# New to This -- Trigger Warning



## helbows (Nov 4, 2014)

Hello! My name is Allison, and I'm sixteen years old.

As of October 22nd, 2014, I started experiencing terrible existential depression. I was up just a few hours too late and I thought about my existence. Ironically enough, it was sort of a joke. Like, 'Ha, it's late, time to contemplate my existence -- oh, shit.' It hasn't gone away since then. I've done lots of things, such as...

- Called two hotlines three different times

- Cried a lot

- Had tons of panic attacks

- Consulted strangers on the internet

- Talked to my mother

- Talked to my friends (one of which has also gone through an existential crisis)

- Went to church (I'm agnostic by nature but I felt and still do feel finding religion might help me -- no hate, please)

- Went to the ER (never got in though)

- Bugged my therapist

- Got put on pills (Prozac, 20mg)

My friend said that one day, you just have a moment of clarity and the existential thoughts go away, but I've done some research. And I've come to the conclusion this may be my problem. From exploring the forums, I've noticed that there are other people who go through an existential crisis with their DP/DR. I don't know what causes what, but from what I gather, DP/DR causes it? Or I could be wrong.

Right now, I'm still going through hell. I constantly question why I'm me, why I have to go through life, why time seems to go so quickly all of a sudden, etc. Sometimes, I feel like I'm dreaming.

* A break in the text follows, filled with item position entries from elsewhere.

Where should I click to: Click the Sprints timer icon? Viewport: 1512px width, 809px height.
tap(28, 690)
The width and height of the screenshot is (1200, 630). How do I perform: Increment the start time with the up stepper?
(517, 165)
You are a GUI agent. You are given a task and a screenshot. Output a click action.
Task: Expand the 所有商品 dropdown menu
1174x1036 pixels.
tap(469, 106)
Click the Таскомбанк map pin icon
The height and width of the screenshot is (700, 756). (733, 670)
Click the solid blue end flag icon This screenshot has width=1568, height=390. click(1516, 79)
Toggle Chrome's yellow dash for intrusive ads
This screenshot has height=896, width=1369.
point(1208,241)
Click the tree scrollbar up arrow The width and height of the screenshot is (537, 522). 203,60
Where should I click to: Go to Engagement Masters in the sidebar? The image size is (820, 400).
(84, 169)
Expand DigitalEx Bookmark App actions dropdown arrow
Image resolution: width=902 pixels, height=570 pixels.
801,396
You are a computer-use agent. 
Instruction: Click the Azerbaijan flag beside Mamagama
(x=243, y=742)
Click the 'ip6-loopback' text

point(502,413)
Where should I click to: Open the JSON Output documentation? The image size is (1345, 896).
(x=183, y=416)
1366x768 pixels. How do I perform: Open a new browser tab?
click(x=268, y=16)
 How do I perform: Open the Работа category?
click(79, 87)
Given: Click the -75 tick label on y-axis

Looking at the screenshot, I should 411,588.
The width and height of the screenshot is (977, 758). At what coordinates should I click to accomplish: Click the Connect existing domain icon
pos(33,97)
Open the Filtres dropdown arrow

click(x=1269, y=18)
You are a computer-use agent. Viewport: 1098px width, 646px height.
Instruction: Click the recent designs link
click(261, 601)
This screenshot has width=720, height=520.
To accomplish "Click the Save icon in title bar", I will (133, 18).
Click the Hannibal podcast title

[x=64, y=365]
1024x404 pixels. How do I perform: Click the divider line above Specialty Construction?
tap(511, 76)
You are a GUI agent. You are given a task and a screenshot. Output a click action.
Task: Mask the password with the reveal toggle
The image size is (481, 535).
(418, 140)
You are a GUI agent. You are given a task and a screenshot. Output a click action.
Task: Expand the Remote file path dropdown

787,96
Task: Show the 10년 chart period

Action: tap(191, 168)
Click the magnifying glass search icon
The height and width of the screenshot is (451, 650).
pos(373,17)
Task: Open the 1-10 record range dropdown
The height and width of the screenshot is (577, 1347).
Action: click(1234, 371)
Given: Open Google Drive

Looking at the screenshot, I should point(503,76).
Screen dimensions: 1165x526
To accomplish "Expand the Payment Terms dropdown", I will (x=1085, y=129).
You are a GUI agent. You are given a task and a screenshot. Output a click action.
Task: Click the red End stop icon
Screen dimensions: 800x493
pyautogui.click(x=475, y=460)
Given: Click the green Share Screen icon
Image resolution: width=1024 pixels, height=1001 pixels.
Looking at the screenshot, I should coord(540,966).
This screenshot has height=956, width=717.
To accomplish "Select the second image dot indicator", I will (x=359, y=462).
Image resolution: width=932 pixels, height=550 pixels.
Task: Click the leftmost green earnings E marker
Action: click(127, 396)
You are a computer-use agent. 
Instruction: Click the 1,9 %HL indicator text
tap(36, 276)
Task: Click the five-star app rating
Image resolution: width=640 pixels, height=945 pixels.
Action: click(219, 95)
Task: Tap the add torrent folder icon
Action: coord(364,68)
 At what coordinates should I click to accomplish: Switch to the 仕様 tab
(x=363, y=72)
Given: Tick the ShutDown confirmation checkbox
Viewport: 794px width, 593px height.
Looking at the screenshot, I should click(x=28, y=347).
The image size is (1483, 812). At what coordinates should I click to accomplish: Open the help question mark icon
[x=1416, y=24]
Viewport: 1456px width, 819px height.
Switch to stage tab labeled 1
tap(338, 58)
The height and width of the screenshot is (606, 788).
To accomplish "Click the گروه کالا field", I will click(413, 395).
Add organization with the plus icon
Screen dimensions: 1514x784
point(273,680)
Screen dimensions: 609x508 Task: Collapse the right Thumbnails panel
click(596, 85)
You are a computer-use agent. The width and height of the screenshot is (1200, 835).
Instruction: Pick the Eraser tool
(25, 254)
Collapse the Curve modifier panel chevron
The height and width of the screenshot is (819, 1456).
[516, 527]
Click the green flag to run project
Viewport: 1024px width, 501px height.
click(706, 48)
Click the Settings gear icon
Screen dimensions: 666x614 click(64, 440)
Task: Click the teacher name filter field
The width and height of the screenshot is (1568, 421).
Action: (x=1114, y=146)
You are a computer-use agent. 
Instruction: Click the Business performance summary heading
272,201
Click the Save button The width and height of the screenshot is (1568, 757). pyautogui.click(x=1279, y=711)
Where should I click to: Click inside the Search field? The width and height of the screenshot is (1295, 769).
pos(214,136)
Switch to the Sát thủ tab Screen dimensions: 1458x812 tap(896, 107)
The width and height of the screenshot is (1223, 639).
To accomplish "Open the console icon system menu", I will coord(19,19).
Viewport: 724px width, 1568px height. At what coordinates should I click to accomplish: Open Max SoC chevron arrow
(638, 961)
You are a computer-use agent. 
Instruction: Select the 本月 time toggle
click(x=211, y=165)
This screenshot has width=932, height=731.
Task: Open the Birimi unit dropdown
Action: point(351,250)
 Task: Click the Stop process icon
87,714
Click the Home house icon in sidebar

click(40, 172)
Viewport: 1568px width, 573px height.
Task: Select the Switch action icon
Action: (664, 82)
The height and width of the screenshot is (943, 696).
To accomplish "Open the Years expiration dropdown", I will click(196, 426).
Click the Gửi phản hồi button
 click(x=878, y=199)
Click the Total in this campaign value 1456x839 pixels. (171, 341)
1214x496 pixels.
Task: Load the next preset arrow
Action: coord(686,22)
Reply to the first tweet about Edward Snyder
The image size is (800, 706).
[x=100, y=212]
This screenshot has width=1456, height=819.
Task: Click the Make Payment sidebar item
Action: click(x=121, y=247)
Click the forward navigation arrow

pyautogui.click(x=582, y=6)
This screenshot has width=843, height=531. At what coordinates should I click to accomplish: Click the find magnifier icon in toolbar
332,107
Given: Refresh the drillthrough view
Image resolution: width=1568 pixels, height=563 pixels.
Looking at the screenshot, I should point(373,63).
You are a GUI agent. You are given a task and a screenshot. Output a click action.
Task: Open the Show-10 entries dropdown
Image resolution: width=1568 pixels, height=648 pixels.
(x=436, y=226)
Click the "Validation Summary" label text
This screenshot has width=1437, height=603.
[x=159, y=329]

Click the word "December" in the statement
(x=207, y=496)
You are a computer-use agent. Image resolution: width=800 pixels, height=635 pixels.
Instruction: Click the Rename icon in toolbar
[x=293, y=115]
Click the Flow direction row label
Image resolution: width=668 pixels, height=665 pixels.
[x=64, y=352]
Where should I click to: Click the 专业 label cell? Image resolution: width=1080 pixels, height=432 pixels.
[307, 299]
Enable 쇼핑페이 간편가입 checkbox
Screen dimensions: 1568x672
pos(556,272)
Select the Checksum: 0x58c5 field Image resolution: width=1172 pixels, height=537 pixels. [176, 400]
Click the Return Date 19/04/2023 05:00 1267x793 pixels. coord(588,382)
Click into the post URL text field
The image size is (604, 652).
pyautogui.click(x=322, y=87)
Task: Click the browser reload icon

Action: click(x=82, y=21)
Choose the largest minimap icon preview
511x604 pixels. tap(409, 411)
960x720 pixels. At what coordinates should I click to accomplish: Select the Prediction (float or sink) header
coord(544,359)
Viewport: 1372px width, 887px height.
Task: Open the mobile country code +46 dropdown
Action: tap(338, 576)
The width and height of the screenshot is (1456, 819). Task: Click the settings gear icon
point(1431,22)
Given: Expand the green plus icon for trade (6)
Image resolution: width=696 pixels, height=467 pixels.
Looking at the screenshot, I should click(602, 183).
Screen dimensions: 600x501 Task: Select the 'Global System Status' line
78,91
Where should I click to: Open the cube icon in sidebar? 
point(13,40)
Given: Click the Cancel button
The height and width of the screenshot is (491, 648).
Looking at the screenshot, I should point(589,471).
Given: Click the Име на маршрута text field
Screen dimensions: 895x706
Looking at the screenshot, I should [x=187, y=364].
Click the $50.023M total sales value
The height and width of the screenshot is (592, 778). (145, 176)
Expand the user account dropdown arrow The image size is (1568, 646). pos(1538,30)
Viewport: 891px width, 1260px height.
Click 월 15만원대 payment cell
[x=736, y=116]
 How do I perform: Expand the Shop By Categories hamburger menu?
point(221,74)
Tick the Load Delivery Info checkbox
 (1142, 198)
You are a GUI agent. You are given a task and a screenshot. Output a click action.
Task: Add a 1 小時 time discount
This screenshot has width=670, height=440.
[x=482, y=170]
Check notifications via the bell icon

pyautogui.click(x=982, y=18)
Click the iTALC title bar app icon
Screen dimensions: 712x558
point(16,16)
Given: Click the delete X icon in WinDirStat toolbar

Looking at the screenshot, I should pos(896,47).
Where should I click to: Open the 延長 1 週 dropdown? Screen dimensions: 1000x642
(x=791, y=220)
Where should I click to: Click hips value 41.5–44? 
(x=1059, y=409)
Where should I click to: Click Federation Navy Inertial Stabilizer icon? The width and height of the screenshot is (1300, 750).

My mind won't leave this state, and for the last few days I've had trouble sleeping, eating, and functioning. It's still hard to do those things. I remember that I used to take things day by day, but now I think in seconds. Each moment passes and becomes the past, and I feel each moment is dragging me closer to death.

When I was little and on occasions still, sometimes I felt things slow down. Like, the voice in my head would just slow down, and I felt a sort of weird, indescribable feeling in my extremities. It was very discombobulating.

I know for a fact that this was not brought on by any trauma. Sometimes I have some sort of weird, vague feeling that I was sexually abused, but I'm really dramatic and honestly, it's probably nothing. I can't remember anything about it if it did happen, so I don't care either way. I'm sort of the person who's super comfortable living in ignorance of bad stuff. I live with my grandma and mother. My dad's sort of a deadbeat and I haven't seen him in years, but I know that he also suffers from mental issues. Mostly depression, according to my mom.

I'm also fairly? intelligent. Not academically, and especially not mathematically, but mentally. I'm not like, gifted or anything, but I'm very good at recognizing what's going on in my mind. I can put a name to my emotions extremely quickly, but sadly, I can't make them go away so quickly. I can only really name them, which is half the battle, I guess.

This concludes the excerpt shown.